[Records from a data source]
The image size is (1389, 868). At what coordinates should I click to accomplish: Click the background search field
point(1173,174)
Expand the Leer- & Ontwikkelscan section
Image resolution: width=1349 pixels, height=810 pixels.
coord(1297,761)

HOW TO COMPLETE THIS TASK:
Return the data exactly. Include every record.

ANSWER SPACE:
The image size is (1389, 868). At what coordinates should I click to accomplish: Click the background search field
point(1173,174)
Expand the Leer- & Ontwikkelscan section
Image resolution: width=1349 pixels, height=810 pixels.
coord(1297,761)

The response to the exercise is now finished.